La deuxième partie, comme une analyse fondamentale après l’analyse
historico-critique, révèle la personne selon Mounier comme fondement du
développement. Avant de faire apparaître le fait que la « personne » est le pivot du
développement en cette partie, il nous faut d’abord situer le contexte du
personnalisme et le contexte africain du développement (chap. 1). Dans le
contexte du personnalisme auquel ressemble en partie la situation africaine,
Mounier évoque la primauté du spirituel pour juguler la crise de civilisation et la
misère provoquées par l’esprit bourgeois. En outre, l’on peut mettre en relief que
Mounier souligne que sa conception de la personne recoupe la conception
anthropologique africaine où la personne est un être de foi et de relation.
Cependant, il critique la mentalité culturelle, religieuse et le contexte politique qui
ne favorisent pas la libération de l’Afrique et l’accomplissement de l’homme
africain.
Après cela, nous démontrerons la pertinence de la conception de la personne
selon Mounier en deux temps.

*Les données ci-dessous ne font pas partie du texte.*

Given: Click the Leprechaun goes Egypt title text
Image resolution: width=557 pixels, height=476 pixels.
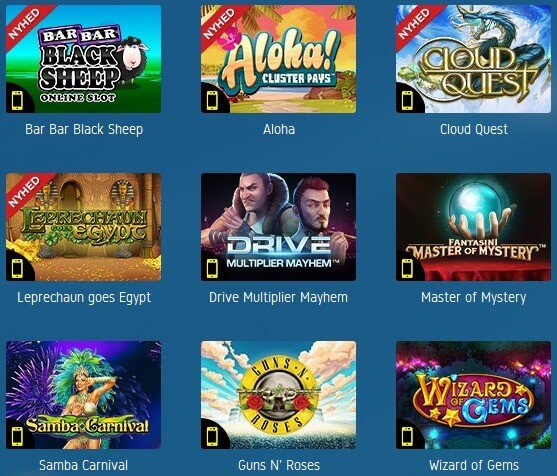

D’abord, nous soulignons que la personne est une
unité en lien avec la nature, la société et Dieu, un être dynamique, une puissance
qui se réalise par une auto-création en relation avec les autres personnes (chap. 2).
Ensuite, nous aborderons les structures fonctionnelles de la société que Mounier
appelle les « structures maîtresses d’un régime personnaliste » qui doivent être les
conditions de l’accomplissement de la personne et non de sa dépersonnalisation
(chap. 3), en vue de démontrer par la suite que la conception de la personne selon
Mounier est une philosophie du développement.
La dernière partie, qui est la partie critique, met en exergue l’appropriation de
la conception philosophique de Mounier dans sa réception chez les Négroafricains. L’important est d’observer l’appropriation de cette conception de la
personne dans les différentes pensées des Négro-africains et son intérêt pour le
développement (chap. 1), pour mettre en exergue ses mérites et ses limites (chap.
2). Après les critiques, le dernier chapitre situera le dépassement de l’analyse de
Mounier dans les situations actuelles de l’Afrique (chap. 3).